On 03/30/22 at approximately 10:20 a.m., these findings were discussed with the Maintenance Supervisor and Administrator upon exit.
Tag No.: K0345
Based on observation and staff interview, it was determined the facility failed to ensure the fire alarm system was maintained in accordance with NFPA (National Fire Protection Association) 72. This deficient practice could affect all patients, staff, and visitors in the areas referenced. Facility census 7.
Findings include:
On 03/29/22 at approximately 2:20 p.m., building tour revealed the smoke detector had been removed from the record storage room on the right side of the corridor in the connector tunnel.
On 03/30/22 at approximately 10:20 a.m., this finding was discussed with the Maintenance Supervisor and Administrator upon exit.
Tag No.: K0353
Based on document review and staff interview, it was determined the facility failed to ensure the sprinkler system was maintained in accordance with NFPA (National Fire Protection Association) 25. This deficient practice could affect all patients, staff, and visitors in the areas referenced. Facility census 7.
Findings include:
On 03/28/22 at approximately 3:20 p.m., document review revealed the facility failed to provide documentation of a five (5) year internal sprinkler pipe inspection.
On 03/30/22 at approximately 10:20 a.m., this finding was discussed with the Maintenance Supervisor and Administrator upon exit.
Tag No.: K0761
Based on document review and staff interview, it was determined the facility failed to maintain fire doors in accordance with NFPA (National Fire Protection Association) 80. Facility Census 7.
Findings include:
On 3/28/22 at approximately 2:45 p.m., review of documentation revealed the facility failed to provide documentation of testing and maintenance of fire door assemblies.
On 3/30/22 at approximately 10:20 p.m., this finding was discussed with the Maintenance Supervisor and Administrator upon exit.
Tag No.: K0911
Based on observation and staff interview, it was determined the facility failed to maintain electrical wiring in accordance with NFPA (National Fire Protection Association) 70. This deficient practice could affect all patients, staff, and visitors in the areas referenced. Facility census 7.
Findings include:
On 03/29/22 at approximately 8:00 a.m., tour of the boiler room revealed the facility failed to provide junction box covers on two (2) electrical junction boxes located in the ceiling of the boiler room.

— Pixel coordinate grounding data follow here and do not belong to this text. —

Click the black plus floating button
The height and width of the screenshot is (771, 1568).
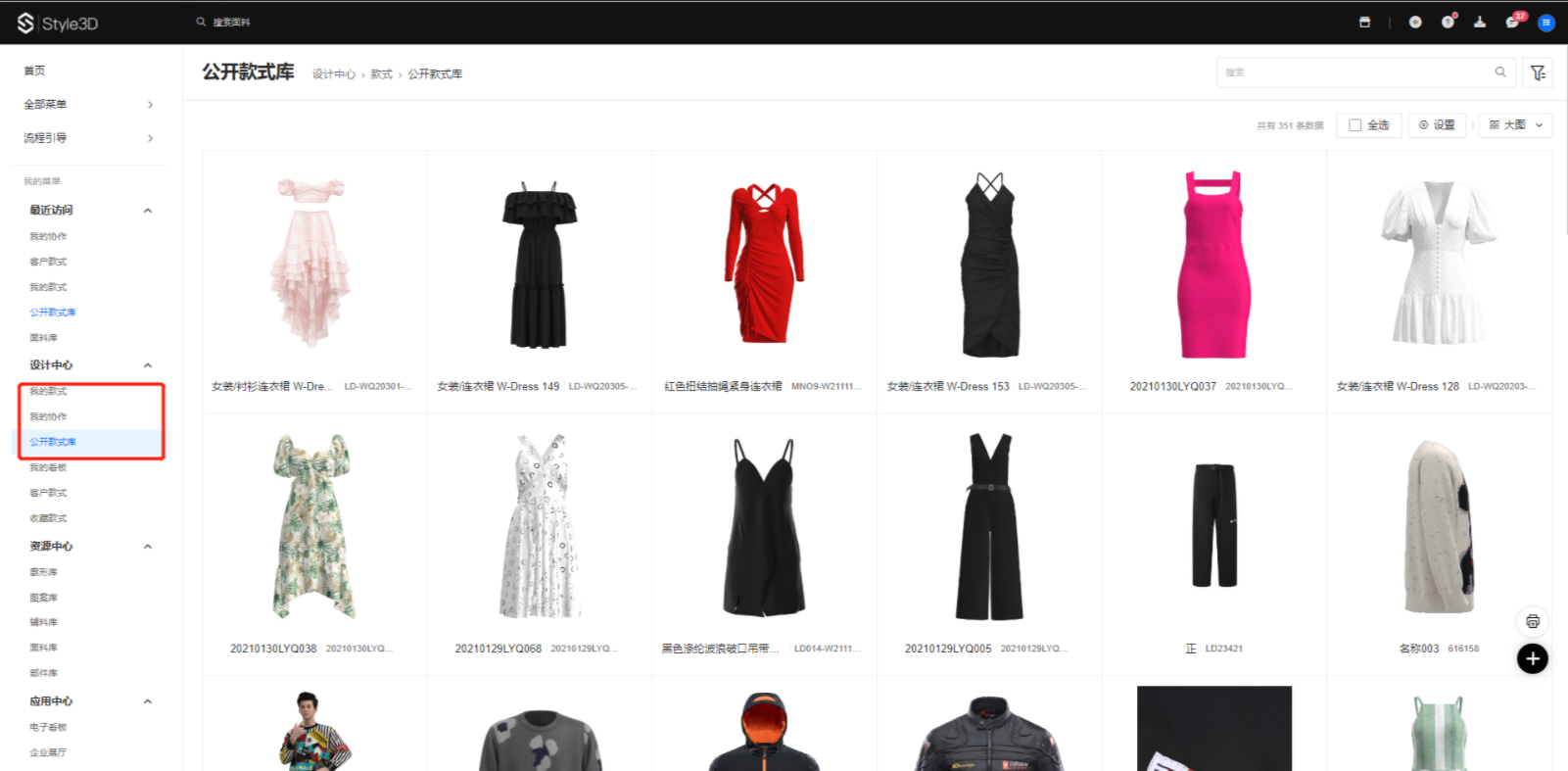pos(1532,658)
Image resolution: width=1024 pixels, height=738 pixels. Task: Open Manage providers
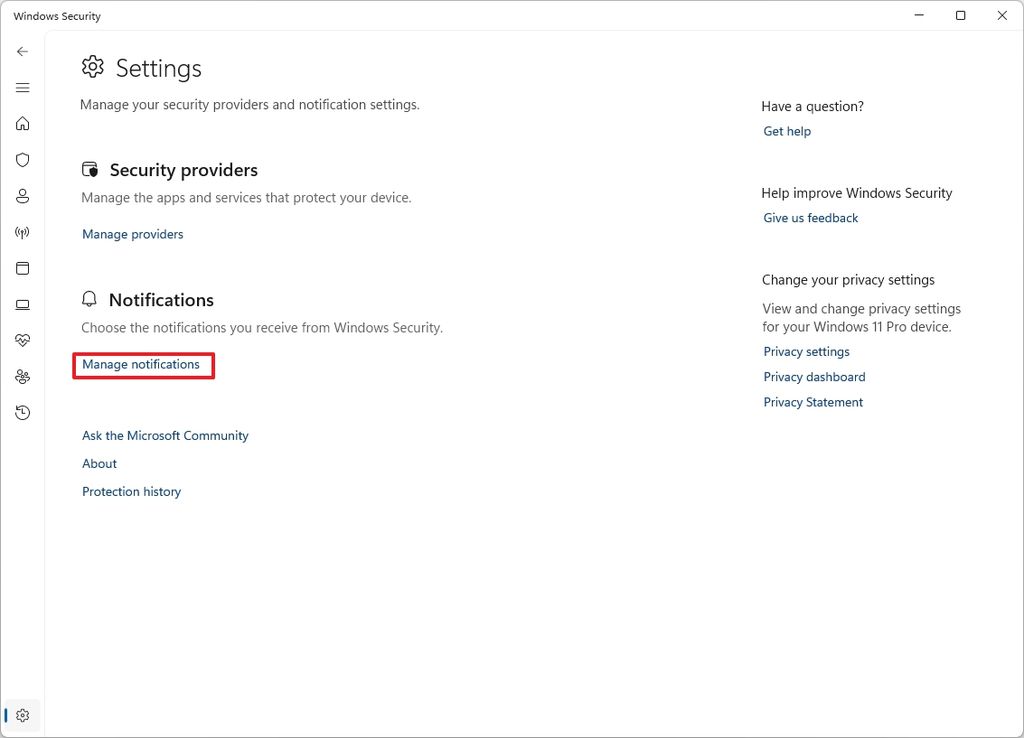[x=132, y=234]
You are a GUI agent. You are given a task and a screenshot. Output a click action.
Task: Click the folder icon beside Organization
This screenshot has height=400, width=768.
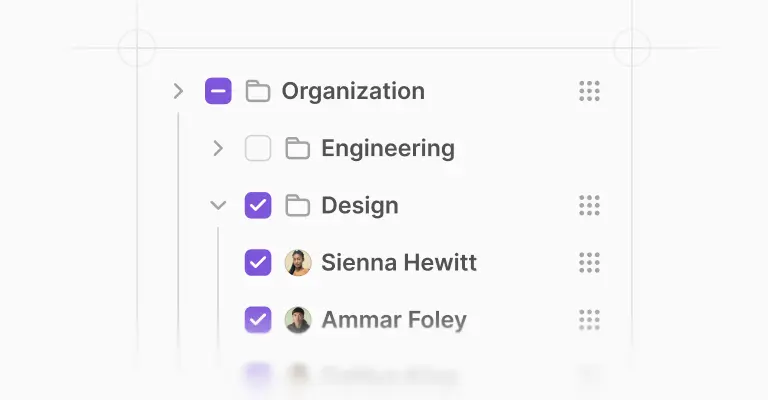[x=258, y=92]
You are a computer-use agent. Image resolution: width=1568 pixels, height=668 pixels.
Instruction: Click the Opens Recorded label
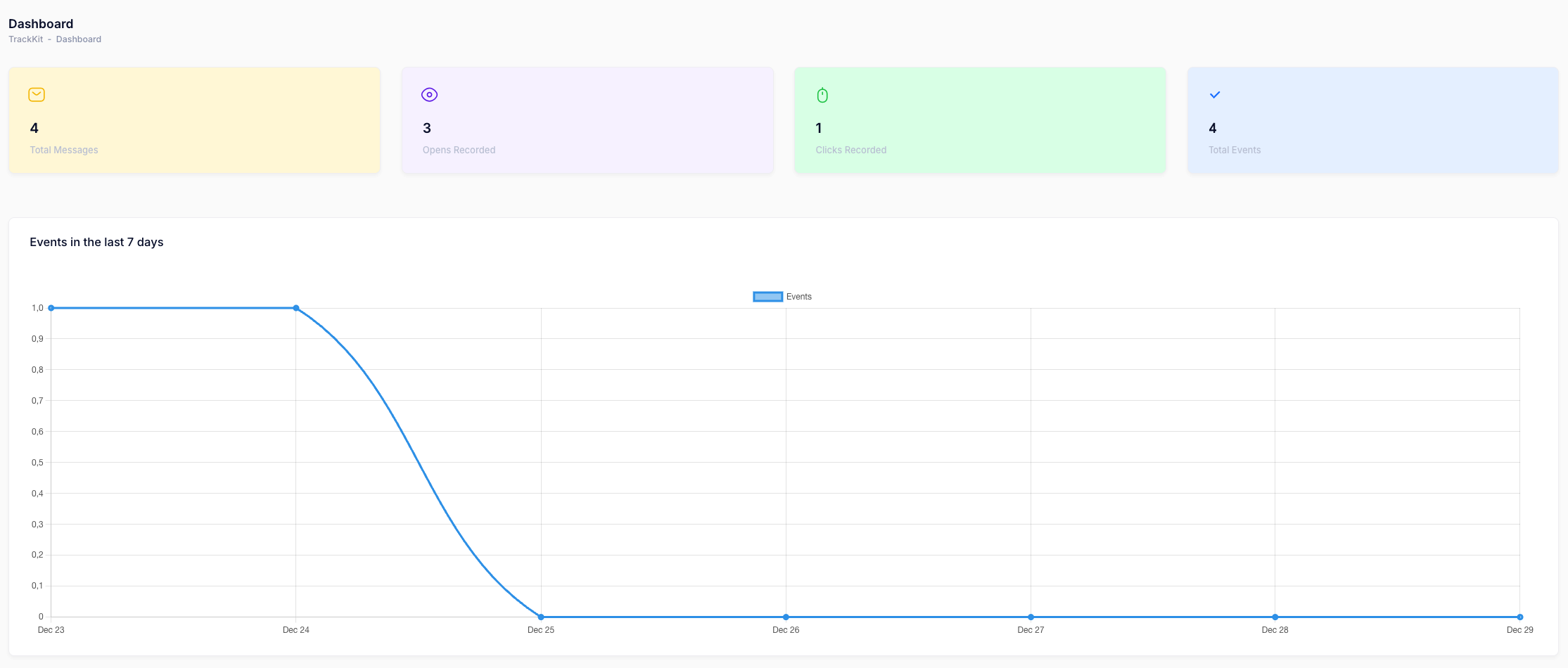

On 03/29/22 at approximately 8:05 a.m., tour of the boiler room revealed the facility failed to provide junction box covers on equipment connections located in the boiler room.
On 03/30/22 at approximately 10:20 a.m., these findings were discussed with the Maintenance Supervisor and Administrator upon exit.
Tag No.: K0914
Based on document review and staff interview, it was determined the facility failed to conduct maintenance and testing of receptacles at patient bed locations in accordance with NFPA (National Fire Protection Association) 99. Facility Census 7.
Findings include:
On 03/29/22 at approximately 12:20 p.m., document review revealed the facility failed to provide documentation of testing of receptacles at patient bed locations.
On 03/30/22 at approximately 10:20 a.m., this finding was discussed with the Maintenance Supervisor and Administrator upon exit.
Tag No.: K0923
Based on observation and staff interview, it was determined the facility failed to store all oxygen cylinders in accordance with NFPA (National Fire Protection Association) 99. Facility census 7.
Findings include:
On 03/29/18 at approximately 1:22 p.m., observation of the oxygen storage area revealed oxygen cylinders were not stored properly, and empty and full cylinders were stored together.
On 3/30/22 at approximately 10:20 p.m., this finding was discussed with the Maintenance Supervisor and Administrator upon exit.